George Orwell’s 1984 is one of the defining books of the 20th Century, and it continues to resonate well into the 21st. It’s a dystopian nightmare about a society where surveillance and control is everything at the expense of privacy, individuality and emotional connection. The subject matter is one reason why the story makes for an unlikely ballet; the other is that Orwell is one of the master craftsmen of the English language. Adapting it into a wordless artform seems sacrilegious.
But that’s what choreographer Jonathan Watkins did, taking a book he has been fascinated by since his teens and turning it into an incredibly atmospheric performance piece for Northern Ballet. The Space then worked with director Ross MacGibbon to produce a full-length film of Jonathan’s creation which is available to stream in its entirety on WeTransfer for the next few weeks. We caught up with Jonathan over Skype to discuss the process of bringing such a famous book to life in an entirely new way…
First of all congratulations on such a brilliant piece of work, I’m not really a ballet fan at all but I was blown away…
As an artist in this genre, I love the different reactions to it. Nothing’s right, nothing’s wrong – like all art really. It’s all about your interpretation and what you get out of it.
Obviously with no words there are certain parameters in terms of storytelling, but I am really pleased with it, and with how it’s been captured for the screen. That is always a balance in dance because obviously when you go and see a performance, you do your own edit but the way this production is filmed, it’s a really good director’s cut of the show.
You can’t replicate the reverberation of live music in the space that you’re in. But the nature of the production lent itself to being filmed, and to be honest there are some bits I actually like better in the film.
Why does this story still capture people’s imaginations?
Everyone has got their own take on it. I don’t know what the ingredients are. Is it because history repeats itself and you can always find things that are relevant whenever you read it?
There are many elements in the book people can draw comparisons to – that’s why it’s a modern classic.
What made you believe this was a story that could, or should be translated into a ballet?
I thought it was an exciting thing to do in the world of dance. In ballet there are a lot of traditional love stories, a lot of fairy tales. In that sense it was exciting to create something new from a book that people thought, “How are you going to do that?”
For the context of this genre I did ramp the romantic element of Julia and Winston, but I felt I had to get this contrast between the uniformed, military unison of how the mass behave under surveillance – which I thought was interesting for the dance element – but also Winston meeting this other person who might help him, and how that relationship progresses. Those two elements were enough for me to take it on.
When you are adapting something like 1984, how do you balance staying faithful to Orwell’s vision and putting your own creative stamp on it?
It is a challenge, but narratively I stayed really close to the book. And from that framework, it lifts into design, music and the filming and that goes into creating the world of the production.

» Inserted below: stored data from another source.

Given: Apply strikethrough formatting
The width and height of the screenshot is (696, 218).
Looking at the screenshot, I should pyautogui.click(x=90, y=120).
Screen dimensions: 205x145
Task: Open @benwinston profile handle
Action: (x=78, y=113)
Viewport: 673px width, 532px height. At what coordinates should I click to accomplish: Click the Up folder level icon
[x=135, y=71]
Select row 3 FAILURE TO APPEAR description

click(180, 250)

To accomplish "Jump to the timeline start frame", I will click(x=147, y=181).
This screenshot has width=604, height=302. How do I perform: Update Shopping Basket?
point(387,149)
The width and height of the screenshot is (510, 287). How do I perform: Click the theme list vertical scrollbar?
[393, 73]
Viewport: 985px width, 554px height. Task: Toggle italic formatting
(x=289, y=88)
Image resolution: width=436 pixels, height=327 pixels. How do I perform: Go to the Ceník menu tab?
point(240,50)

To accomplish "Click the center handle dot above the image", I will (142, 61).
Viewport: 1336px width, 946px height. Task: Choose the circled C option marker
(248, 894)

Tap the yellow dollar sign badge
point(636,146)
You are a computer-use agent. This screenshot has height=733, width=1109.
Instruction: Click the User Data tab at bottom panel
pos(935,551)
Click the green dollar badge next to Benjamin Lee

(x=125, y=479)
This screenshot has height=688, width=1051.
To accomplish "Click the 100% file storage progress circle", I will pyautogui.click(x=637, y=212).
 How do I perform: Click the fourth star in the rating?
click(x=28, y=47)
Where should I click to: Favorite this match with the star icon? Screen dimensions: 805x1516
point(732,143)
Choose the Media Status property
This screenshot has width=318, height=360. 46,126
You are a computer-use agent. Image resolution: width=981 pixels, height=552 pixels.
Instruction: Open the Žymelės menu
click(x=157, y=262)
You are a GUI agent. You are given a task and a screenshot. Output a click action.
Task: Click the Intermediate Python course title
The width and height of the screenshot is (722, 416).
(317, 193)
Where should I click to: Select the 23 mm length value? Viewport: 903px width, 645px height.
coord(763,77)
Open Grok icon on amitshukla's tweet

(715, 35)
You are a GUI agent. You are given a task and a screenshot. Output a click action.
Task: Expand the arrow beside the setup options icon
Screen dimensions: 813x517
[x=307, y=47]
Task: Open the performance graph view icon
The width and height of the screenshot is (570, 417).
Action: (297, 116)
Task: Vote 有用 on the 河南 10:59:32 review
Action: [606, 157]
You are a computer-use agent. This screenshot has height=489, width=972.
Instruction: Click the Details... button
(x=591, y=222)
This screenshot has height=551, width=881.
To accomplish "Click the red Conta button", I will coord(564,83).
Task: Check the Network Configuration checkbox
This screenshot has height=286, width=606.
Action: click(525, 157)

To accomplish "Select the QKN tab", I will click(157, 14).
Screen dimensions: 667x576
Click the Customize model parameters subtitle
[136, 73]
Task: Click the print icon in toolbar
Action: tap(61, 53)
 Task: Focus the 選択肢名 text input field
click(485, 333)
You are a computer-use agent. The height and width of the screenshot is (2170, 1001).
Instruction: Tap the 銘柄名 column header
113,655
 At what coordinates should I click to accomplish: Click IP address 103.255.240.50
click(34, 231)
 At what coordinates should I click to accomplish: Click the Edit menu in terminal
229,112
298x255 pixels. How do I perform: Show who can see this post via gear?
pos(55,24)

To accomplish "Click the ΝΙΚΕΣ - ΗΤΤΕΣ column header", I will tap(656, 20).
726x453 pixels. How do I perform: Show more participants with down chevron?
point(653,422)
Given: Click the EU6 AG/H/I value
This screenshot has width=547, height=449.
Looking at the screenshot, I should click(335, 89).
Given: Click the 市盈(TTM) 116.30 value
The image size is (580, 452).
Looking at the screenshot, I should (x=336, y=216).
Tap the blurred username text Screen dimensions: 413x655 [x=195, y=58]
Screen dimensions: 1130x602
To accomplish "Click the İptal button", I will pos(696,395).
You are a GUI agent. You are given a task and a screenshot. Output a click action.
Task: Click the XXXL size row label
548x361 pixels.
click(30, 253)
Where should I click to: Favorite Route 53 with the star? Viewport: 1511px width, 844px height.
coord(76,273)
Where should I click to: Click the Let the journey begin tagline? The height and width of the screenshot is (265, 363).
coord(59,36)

Every single scene we went back to what Orwell wrote in the text, but there is a moment in the process where you have to say, “This is our interpretation of the story.”
When I was working with Toby, who plays Winston, he knew the book and the Winston Smith that Orwell wrote. It’s my job to facilitate his character within this production – we had to find our Winston Smith. And in ballet you can see things that are beyond words, the physical atmosphere that is created with bodies and movement.
I have done this before with A Kestrel for a Knave, which became the Ken Loach film Kes. When there is a certain ownership of a story already, that brings certain challenges. But if people love the material and they are open to a new interpretation of it, that is a wonderful thing.
How do you find the collaboration that is needed for a project as ambitious as this? What do you look for in people that you work with?
I love collaboration; it’s all part of the process. It stems from my passion and vision, but it’s about getting everyone to understand where I am coming from and then allowing a composer or a designer to use their skills to imagine this world together.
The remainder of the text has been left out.